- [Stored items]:

· · · · · · ·

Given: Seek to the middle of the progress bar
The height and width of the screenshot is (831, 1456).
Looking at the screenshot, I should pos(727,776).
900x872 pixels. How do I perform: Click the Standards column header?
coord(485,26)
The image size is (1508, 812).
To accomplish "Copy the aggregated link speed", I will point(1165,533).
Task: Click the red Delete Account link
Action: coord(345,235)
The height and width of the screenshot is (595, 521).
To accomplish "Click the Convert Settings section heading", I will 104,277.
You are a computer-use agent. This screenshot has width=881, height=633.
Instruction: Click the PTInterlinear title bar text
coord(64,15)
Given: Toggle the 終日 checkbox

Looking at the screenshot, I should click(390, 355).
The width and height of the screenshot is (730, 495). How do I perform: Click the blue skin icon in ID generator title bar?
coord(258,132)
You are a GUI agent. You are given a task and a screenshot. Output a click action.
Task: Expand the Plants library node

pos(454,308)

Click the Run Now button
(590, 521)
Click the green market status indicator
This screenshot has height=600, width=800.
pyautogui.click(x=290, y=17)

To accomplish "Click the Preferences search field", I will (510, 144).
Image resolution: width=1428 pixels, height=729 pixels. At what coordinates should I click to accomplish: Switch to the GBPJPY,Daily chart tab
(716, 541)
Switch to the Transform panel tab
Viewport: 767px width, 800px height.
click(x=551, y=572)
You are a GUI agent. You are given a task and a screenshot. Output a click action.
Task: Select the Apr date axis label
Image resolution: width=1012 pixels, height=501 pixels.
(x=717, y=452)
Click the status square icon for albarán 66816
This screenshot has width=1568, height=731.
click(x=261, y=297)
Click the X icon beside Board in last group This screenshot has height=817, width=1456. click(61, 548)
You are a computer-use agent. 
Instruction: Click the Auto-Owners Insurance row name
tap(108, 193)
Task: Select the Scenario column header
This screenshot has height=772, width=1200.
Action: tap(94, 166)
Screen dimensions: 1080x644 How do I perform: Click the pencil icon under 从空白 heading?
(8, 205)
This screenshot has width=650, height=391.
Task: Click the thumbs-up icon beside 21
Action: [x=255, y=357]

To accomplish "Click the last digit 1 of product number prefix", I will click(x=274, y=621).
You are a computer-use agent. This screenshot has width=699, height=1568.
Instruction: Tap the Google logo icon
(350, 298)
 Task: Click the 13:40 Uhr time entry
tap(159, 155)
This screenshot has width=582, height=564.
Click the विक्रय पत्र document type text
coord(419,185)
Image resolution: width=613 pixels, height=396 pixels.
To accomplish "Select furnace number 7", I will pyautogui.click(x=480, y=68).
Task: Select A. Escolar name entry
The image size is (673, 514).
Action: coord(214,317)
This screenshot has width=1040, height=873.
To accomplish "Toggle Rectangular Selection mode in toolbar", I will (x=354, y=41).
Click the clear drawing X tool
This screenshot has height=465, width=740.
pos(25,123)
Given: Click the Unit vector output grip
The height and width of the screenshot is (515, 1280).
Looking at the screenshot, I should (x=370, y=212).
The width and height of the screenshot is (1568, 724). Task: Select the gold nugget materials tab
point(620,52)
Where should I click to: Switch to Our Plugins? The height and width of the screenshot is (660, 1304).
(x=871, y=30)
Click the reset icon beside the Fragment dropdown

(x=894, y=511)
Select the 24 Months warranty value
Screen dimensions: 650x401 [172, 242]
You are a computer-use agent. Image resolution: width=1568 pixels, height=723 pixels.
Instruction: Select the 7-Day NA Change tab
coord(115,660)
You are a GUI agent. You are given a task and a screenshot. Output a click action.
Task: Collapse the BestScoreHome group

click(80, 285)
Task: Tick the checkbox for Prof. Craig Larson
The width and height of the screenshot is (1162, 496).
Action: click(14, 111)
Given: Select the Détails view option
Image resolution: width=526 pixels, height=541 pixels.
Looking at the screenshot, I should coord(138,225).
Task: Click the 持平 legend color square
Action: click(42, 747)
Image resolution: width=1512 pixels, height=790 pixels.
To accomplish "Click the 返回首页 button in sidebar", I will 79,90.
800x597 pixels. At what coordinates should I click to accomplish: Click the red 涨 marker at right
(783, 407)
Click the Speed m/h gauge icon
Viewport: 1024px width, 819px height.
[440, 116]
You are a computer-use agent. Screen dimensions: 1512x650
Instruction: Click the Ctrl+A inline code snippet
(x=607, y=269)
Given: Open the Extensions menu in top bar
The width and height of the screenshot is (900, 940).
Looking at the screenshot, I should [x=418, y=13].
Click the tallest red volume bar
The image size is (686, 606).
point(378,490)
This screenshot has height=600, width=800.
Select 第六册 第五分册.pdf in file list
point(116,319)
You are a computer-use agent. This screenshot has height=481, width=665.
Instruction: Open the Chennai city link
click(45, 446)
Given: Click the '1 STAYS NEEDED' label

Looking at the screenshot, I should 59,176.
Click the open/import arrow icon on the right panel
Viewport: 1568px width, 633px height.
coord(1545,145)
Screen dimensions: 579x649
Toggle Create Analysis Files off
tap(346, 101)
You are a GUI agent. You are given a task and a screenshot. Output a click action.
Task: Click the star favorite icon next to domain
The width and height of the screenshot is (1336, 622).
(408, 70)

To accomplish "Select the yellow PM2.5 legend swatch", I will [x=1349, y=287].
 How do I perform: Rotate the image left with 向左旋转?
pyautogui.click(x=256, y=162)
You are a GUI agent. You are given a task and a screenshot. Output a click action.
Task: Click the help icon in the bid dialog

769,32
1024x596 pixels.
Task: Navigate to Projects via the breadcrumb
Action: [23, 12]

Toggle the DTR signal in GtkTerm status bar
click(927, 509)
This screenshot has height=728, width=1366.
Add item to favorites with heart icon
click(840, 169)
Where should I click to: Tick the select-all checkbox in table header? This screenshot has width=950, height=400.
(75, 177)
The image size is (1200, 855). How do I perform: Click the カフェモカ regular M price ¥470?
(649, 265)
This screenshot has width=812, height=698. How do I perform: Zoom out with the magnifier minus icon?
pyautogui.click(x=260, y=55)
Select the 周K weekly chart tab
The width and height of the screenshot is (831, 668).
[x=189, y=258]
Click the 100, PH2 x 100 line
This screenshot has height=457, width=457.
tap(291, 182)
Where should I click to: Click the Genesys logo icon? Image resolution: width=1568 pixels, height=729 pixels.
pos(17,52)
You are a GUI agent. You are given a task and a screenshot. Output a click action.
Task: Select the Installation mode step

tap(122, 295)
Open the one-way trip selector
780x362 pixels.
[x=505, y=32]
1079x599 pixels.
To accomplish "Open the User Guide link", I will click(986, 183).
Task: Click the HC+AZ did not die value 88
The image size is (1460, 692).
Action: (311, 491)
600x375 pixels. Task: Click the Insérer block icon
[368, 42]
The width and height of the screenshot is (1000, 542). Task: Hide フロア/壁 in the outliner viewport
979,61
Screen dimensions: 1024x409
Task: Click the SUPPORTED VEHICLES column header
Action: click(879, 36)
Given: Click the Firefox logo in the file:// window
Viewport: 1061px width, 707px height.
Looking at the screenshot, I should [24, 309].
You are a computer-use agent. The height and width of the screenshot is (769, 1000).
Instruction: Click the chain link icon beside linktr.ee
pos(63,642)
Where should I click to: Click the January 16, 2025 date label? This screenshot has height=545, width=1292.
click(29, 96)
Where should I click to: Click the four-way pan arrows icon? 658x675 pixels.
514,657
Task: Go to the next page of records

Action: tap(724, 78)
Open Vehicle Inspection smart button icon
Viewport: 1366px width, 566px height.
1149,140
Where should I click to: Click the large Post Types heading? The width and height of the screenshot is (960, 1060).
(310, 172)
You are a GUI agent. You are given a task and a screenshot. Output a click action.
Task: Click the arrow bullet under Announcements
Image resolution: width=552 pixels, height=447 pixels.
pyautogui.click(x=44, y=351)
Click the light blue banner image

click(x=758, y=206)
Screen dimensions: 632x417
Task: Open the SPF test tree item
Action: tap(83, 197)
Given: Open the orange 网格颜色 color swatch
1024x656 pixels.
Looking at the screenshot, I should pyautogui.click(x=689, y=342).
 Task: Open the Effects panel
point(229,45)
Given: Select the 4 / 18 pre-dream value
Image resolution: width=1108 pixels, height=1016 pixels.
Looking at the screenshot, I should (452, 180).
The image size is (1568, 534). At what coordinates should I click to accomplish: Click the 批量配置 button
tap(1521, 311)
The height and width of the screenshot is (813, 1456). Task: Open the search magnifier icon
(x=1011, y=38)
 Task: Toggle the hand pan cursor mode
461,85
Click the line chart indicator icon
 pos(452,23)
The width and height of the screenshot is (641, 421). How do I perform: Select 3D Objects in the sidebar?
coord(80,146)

· · · · · · ·

- [ASSIGNMENT]: The answer must be every line from the records above that contains the word "number", copied in full.

- [RESPONSE TO THIS TASK]:
To accomplish "Click the last digit 1 of product number prefix", I will click(x=274, y=621).
To accomplish "Select furnace number 7", I will pyautogui.click(x=480, y=68).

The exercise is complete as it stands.